### Task item
With pictures excluded, give again exactly the lines running from the one holding "Task: Click the" through the end of the listing below.
[Opening Records for the task section]
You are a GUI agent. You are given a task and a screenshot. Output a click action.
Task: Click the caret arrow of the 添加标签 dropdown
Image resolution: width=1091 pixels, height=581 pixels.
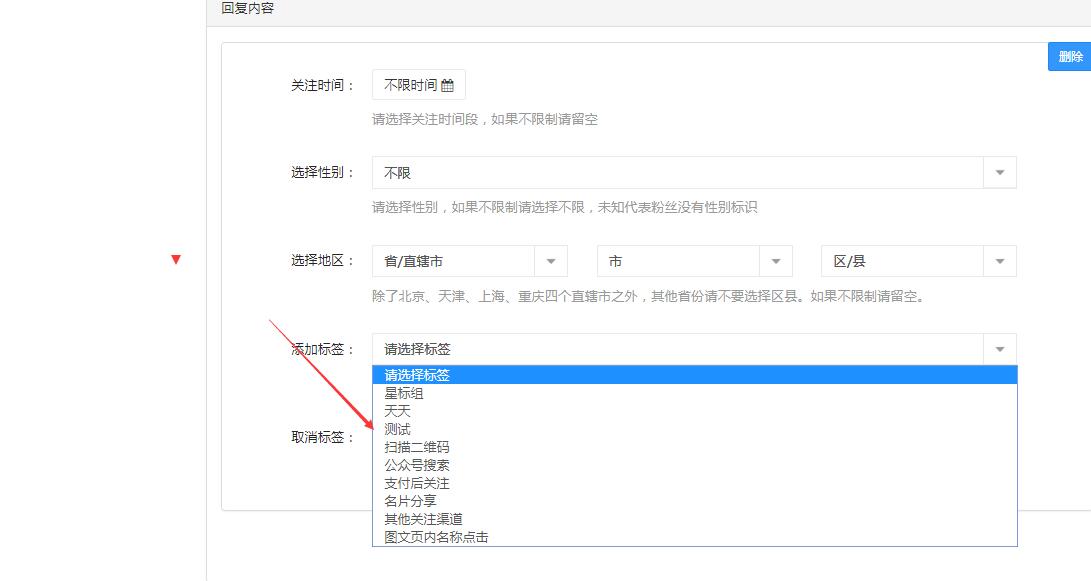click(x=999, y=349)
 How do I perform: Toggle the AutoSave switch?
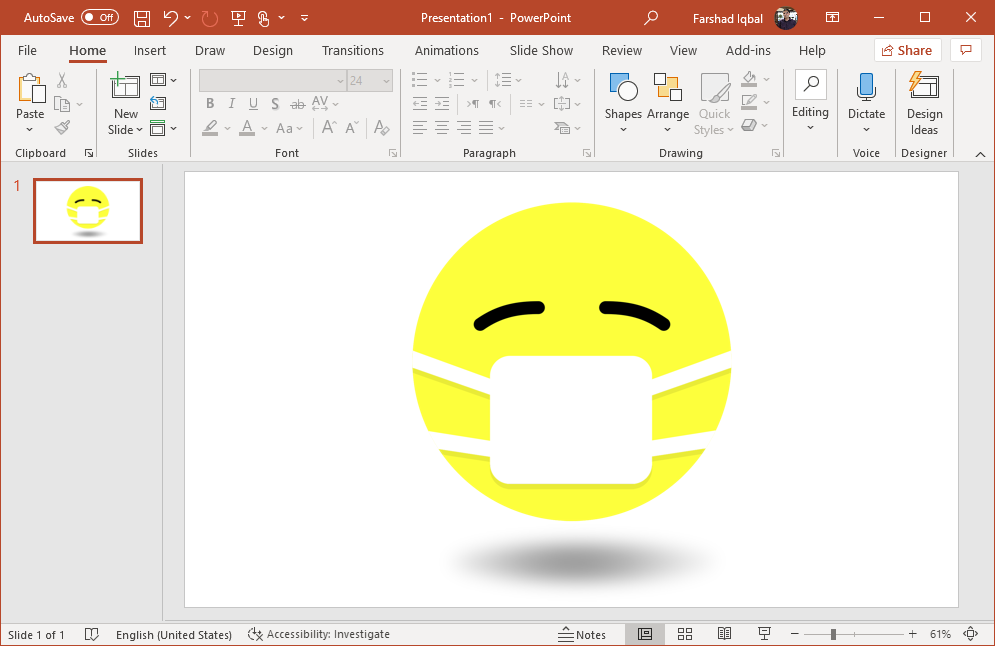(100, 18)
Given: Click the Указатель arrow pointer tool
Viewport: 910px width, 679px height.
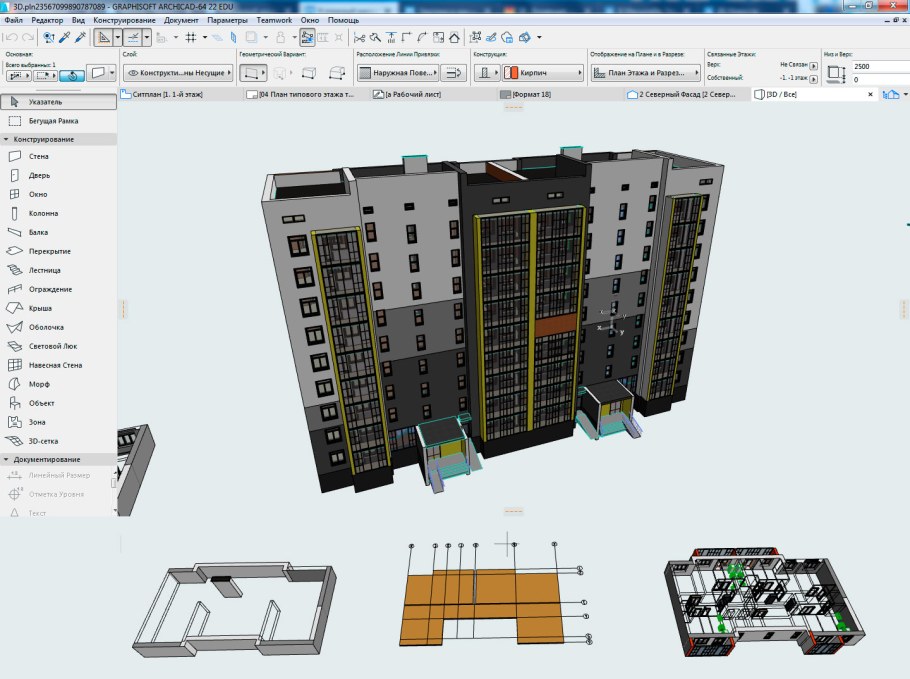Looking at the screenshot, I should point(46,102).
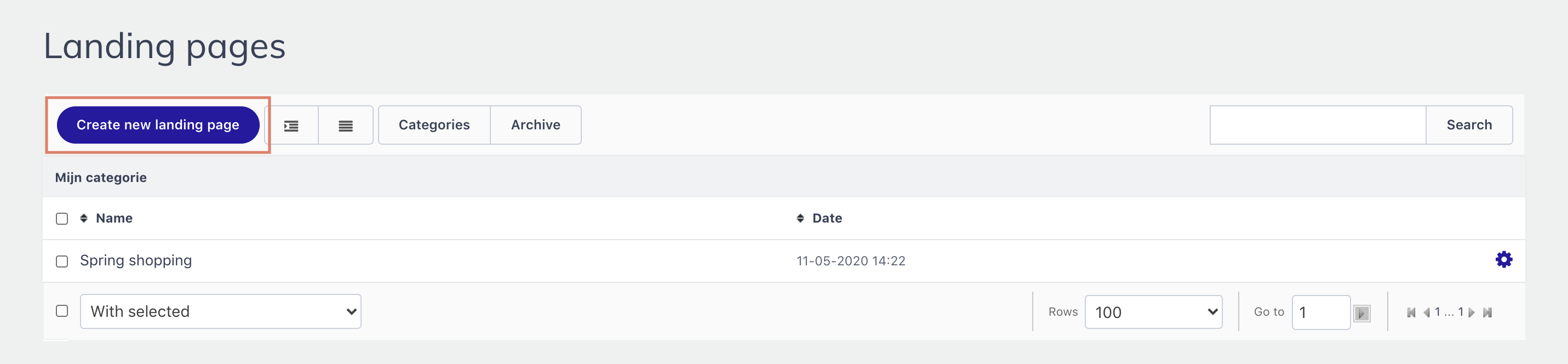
[Closing Records for the task section]
### Response to this exercise
Task: Click the caret arrow of the 添加标签 dropdown
Image resolution: width=1091 pixels, height=581 pixels.
click(x=999, y=349)
 How do I perform: Toggle the AutoSave switch?
(100, 18)
Given: Click the Указатель arrow pointer tool
Viewport: 910px width, 679px height.
Looking at the screenshot, I should point(46,102).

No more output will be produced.